= Goal of the exercise =
The output should consist solely of the line containing "First (49, 1027)" and all lines after it through the final line of the entries below, reproduced exactly.

Data items
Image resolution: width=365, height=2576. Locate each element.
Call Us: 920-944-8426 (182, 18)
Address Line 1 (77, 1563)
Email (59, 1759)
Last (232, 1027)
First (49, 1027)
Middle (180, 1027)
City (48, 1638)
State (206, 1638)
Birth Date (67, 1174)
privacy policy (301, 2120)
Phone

= Result for this exercise =
First (49, 1027)
Middle (180, 1027)
City (48, 1638)
State (206, 1638)
Birth Date (67, 1174)
privacy policy (301, 2120)
Phone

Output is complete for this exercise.